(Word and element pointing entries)
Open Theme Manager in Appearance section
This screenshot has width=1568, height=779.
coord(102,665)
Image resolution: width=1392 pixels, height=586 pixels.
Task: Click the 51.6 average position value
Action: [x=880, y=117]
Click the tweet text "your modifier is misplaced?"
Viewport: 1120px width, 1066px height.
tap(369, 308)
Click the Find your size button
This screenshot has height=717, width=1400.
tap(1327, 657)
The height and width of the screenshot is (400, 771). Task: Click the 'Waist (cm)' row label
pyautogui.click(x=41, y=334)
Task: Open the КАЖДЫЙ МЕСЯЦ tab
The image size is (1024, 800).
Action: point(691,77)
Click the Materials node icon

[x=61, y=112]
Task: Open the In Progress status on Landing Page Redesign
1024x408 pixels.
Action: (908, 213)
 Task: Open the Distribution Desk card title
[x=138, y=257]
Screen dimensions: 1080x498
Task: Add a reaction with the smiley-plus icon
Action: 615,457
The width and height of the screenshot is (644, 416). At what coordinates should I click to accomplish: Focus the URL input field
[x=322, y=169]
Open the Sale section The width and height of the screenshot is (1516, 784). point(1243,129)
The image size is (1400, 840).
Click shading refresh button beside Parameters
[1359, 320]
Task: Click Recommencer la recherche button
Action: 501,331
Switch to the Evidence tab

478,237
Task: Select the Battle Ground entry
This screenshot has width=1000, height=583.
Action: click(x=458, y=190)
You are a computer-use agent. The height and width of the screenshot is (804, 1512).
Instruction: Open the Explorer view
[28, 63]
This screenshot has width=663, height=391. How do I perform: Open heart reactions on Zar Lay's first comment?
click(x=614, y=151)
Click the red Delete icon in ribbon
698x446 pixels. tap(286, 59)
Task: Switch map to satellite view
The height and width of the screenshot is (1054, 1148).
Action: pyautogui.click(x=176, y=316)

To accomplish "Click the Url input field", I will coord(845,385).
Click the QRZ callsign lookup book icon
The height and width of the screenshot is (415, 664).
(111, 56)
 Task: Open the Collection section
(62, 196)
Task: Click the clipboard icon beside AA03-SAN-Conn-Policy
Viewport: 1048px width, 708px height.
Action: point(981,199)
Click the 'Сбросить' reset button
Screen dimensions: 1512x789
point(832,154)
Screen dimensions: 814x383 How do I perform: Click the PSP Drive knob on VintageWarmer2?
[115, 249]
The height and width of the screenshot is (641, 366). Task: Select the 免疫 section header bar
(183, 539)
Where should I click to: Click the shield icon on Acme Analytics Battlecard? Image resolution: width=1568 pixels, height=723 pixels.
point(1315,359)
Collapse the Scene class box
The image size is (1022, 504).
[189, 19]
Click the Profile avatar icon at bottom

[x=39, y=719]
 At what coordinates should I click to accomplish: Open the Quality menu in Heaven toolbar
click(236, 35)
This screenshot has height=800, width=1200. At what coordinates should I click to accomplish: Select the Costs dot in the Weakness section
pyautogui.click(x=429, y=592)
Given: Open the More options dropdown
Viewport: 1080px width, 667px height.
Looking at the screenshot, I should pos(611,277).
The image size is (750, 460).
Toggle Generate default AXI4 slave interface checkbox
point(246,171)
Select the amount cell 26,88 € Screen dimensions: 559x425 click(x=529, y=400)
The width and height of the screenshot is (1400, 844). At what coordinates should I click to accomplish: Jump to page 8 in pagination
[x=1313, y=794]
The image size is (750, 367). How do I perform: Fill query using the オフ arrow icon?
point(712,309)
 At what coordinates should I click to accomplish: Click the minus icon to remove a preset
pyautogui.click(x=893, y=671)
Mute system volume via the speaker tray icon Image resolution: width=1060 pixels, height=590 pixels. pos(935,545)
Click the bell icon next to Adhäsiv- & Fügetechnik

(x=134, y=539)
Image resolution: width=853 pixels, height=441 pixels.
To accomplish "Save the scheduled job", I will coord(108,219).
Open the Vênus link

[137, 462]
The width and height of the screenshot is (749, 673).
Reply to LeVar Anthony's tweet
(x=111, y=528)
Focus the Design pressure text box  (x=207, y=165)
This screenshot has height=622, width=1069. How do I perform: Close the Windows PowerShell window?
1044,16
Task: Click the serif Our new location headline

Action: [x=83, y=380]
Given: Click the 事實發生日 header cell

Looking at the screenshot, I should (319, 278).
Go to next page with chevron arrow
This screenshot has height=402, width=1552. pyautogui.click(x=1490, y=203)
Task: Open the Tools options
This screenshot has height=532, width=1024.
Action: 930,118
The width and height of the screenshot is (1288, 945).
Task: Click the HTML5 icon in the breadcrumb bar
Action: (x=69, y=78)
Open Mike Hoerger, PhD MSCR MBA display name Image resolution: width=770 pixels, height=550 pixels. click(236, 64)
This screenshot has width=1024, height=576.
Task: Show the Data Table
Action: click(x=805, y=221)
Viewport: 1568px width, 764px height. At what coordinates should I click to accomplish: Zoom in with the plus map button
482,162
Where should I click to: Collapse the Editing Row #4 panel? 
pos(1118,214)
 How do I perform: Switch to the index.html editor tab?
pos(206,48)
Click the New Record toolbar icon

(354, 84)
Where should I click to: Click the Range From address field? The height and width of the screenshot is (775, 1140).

▶ _Work to do_
Reproduce the lines from the one containing "The image size is (750, 367)." through the one containing "This screenshot has height=402, width=1552.", both included, substituting "Operating pressure" for "Design pressure" and leaving everything else unchanged.

▶ _Solved problem_
The image size is (750, 367). How do I perform: Fill query using the オフ arrow icon?
point(712,309)
 At what coordinates should I click to accomplish: Click the minus icon to remove a preset
pyautogui.click(x=893, y=671)
Mute system volume via the speaker tray icon Image resolution: width=1060 pixels, height=590 pixels. pos(935,545)
Click the bell icon next to Adhäsiv- & Fügetechnik

(x=134, y=539)
Image resolution: width=853 pixels, height=441 pixels.
To accomplish "Save the scheduled job", I will coord(108,219).
Open the Vênus link

[137, 462]
The width and height of the screenshot is (749, 673).
Reply to LeVar Anthony's tweet
(x=111, y=528)
Focus the Operating pressure text box  (x=207, y=165)
This screenshot has height=622, width=1069. How do I perform: Close the Windows PowerShell window?
1044,16
Task: Click the serif Our new location headline

Action: [x=83, y=380]
Given: Click the 事實發生日 header cell

Looking at the screenshot, I should (319, 278).
Go to next page with chevron arrow
This screenshot has height=402, width=1552. pyautogui.click(x=1490, y=203)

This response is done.